Из Парижа Толстой внимательно следит за тем, как подвигается в России решение крестьянского вопроса. В одном из писем он возмущается бесконечными отсрочками, пустопорожней говорильней, читает все номера «Колокола», негодует по поводу речи графа Панина, председателя редакционных комиссий, подготавливавших манифест. «Она очень хороша, - пишет он в одном из писем, - особенно ее конец: «Господа, мои двери вам всегда будут отворены, но, к сожалению, я принимать вас не могу». Это напоминает мне, как один начальник, принимая меня и еще несколько человек в комнате, где не было ни одного стула, обратился к нам, делая рукой округлый жест: «Милости прошу садиться, господа!»
Рассказ его очень похож на то, что писалось у Герцена в «Колоколе» по поводу выступления Панина перед депутатами губернских комитетов.
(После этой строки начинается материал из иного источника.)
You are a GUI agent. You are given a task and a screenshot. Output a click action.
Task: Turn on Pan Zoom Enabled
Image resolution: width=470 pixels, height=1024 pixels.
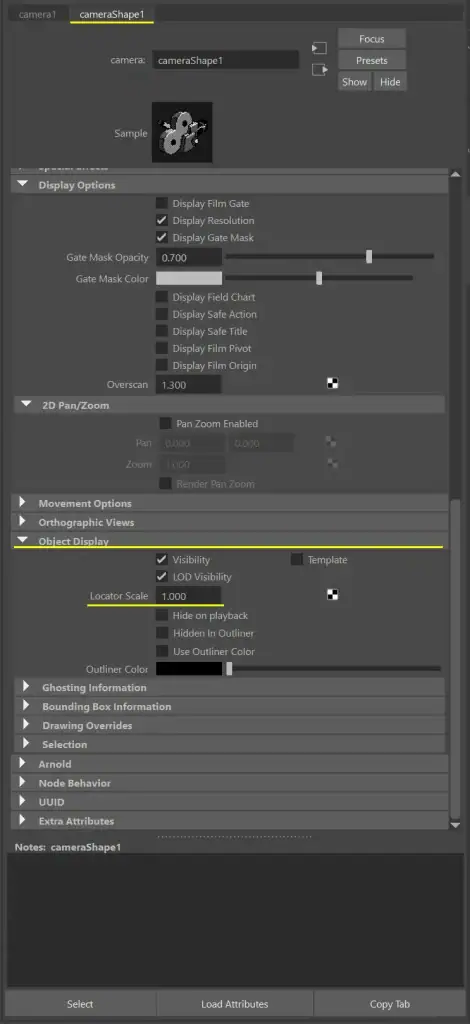click(x=165, y=423)
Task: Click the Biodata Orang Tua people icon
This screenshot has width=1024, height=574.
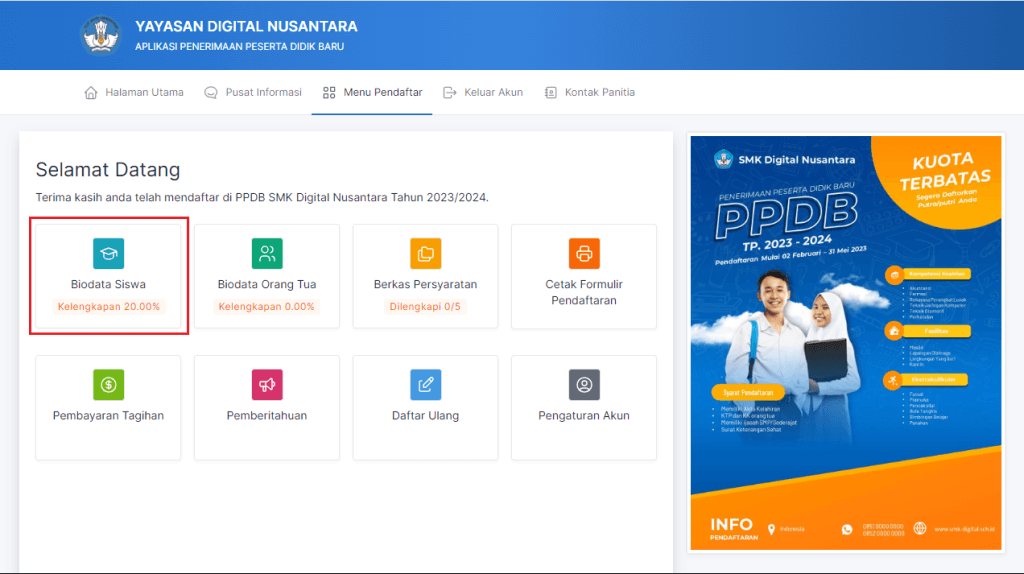Action: [x=267, y=254]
Толстому хорошо работалось в последнее время. В Париже он переделывает «Дон-Жуана» и читает его В. Боткину и бывшему цензору Крузе, получившему возможность поехать за границу на деньги, собранные литераторами. Продолжается нескончаемая доработка «Князя Серебряного». И еще для души он переводит стихотворения Шенье, упиваясь формой, музыкой французских стихов. Ему это доставляет такое же наслаждение, как и Венера Милосская, которой он не раз любовался в Лувре, или «Орфей» Глюка, которого Толстой часто ходит слушать в «Гранд опера». И еще он посещает некое спиритическое общество и не без юмора рассказывает потом, как спириты опубликовали рисунок дома, в котором Моцарт обитает теперь на Сатурне. Вольтер, по их утверждениям, раскаивается в своем былом легкомыслии и во всеуслышание исповедует Иисуса Христа, а Диоген признает, что был весьма суетен, и искренне сожалеет теперь об этом в загробном мире.
Но ирония иронией, а все-таки что-то есть этакое в сеансах Юма, который приезжал к нему в Пустыньку в прошлом году. Теперь вот Юм приглашал Толстого погостить у него в Лондоне...
Толстой готов забивать голову чем угодно, лишь бы не думать о предложении, которое ему сделали через фрейлину Тютчеву - занять какой-то крупный государственный пост, стать едва ли не одним из руководителей III Отделения. Во всяком случае, это можно прочесть между строк его письма к Болеславу Маркевичу из Парижа. Такое предложение кажется странным и даже невероятным после недоверия, высказанного царем по отношению к литераторам, и к Толстому в частности.